### TASK INSTRUCTIONS
1/ Name every browser, operating system, or web service mentioned in the thread on line breaking.
2/ In the thread on line breaking, what is the number of the bug that the new approach patch was posted to?

### SOURCE
(begin)

Aug 25, 2007, 3:37:51 PM8/25/07

to

On 25 elo, 21:41, lis...@uta.fi wrote:

> It is interesting that, in addition to the ASCII hyphen-minus (U
> +002D), Unicode specifies even a "regular" hyphen (U+2010). It is

Now, here is an interesting bug. I wrote my previous message with a
text editor and copy-pasted it into the Google Groups HTML form field
with Iceweasel 2.0.0.6 browser.* The text looked fine before I sent it
but now, for some reason, the string "U+002D" is broken before the
plus character in a way that really shouldn't happen. Apparently,
something went wrong when the lines were refitted into newsgroups size
(even the UAX 14 quote in the beginning of my message became mangled a
little).

I haven't noticed this kind of undesirable breaks in normal browsing
situations. Perhaps it's the Google Groups system that is to blame?

*(For those that haven't heard about it: Iceweasel is a rebranded
version of Firefox, distributed by Debian GNU/Linux.)

--
Simo Kaupinmäki

Masayuki Nakano

unread,

Sep 2, 2007, 3:09:11 PM9/2/07

to

I posted the new approach patch to bug 389056.

The general breaking rule is not changed from previous patch. But the
patch doesn't break at 'near' from start of word, end of word and
previous breaking point in western language context.

'near' is defined as 6 characters now. Therefore, in Western word, never
breaking at first 6 characters and last 6 characters. i.e., if a word is
broken, it has 11 characters at least.

By this, the short (less than 6 characters) word part is not created.
This helps readability in some cases. And I believe that most western
language sentence doesn't break unnatural.

Boris Zbarsky

unread,

Sep 2, 2007, 3:33:04 PM9/2/07

to

Masayuki Nakano wrote:
> 'near' is defined as 6 characters now. Therefore, in Western word, never
> breaking at first 6 characters and last 6 characters. i.e., if a word is
> broken, it has 11 characters at least.

Why 6? I actually think 4 would be a lot more reasonable...

(end)

### RECORDED INFORMATION
(begin)

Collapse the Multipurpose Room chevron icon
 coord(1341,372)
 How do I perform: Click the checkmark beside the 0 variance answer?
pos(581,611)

(end)

### THE SOLUTIONS
1/ Google Groups, Iceweasel, Firefox, Debian GNU/Linux

2/ Bug 389056